* _Task details_
Look through the records, and whenever a line includes the word "Научно", copy it.

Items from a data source
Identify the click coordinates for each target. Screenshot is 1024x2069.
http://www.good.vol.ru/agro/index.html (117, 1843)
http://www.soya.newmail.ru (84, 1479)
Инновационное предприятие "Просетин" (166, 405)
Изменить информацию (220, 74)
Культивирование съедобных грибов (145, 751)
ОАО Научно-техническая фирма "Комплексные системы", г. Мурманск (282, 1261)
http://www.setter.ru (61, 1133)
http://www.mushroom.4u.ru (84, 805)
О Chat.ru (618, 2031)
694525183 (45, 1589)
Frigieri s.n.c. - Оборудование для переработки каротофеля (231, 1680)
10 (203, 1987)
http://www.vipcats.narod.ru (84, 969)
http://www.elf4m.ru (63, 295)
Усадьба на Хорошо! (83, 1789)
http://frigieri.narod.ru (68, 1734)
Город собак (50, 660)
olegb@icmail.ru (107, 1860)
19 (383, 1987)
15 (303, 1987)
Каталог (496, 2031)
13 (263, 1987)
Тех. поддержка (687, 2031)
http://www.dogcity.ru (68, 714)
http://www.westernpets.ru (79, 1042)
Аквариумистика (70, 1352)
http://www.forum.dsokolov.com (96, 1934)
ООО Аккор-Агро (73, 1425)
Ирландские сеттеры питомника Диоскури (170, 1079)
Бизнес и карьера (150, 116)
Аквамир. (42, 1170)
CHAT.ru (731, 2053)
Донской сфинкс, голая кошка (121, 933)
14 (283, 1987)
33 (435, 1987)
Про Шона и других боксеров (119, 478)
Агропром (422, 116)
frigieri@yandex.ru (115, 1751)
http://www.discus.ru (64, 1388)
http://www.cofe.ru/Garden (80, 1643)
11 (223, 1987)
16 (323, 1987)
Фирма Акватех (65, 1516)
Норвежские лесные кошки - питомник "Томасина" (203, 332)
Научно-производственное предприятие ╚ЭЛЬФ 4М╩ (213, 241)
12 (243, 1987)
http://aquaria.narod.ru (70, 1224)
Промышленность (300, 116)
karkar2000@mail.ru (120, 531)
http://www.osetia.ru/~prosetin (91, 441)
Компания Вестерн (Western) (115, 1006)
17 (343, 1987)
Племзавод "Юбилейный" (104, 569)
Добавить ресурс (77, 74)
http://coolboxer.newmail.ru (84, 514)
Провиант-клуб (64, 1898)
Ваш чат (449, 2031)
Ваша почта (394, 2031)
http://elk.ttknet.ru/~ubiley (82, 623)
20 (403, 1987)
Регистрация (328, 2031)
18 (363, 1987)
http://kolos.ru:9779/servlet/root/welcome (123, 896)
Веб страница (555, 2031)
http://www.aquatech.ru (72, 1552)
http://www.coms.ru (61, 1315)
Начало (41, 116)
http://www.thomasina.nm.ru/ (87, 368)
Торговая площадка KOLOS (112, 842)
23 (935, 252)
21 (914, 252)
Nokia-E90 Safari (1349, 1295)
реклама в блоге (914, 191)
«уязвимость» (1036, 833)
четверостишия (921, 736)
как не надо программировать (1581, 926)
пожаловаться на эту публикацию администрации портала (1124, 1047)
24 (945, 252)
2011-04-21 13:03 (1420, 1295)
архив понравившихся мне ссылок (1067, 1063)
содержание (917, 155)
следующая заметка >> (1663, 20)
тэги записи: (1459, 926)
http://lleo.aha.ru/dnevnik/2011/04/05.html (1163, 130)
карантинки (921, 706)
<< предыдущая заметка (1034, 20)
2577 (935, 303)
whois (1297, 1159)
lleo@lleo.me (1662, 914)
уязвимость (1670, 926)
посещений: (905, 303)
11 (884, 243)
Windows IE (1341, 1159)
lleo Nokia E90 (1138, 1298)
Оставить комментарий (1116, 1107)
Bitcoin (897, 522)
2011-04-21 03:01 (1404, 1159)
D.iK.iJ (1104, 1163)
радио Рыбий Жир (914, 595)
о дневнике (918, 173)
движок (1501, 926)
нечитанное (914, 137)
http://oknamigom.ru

* _Task response_
ОАО Научно-техническая фирма "Комплексные системы", г. Мурманск (282, 1261)
Научно-производственное предприятие ╚ЭЛЬФ 4М╩ (213, 241)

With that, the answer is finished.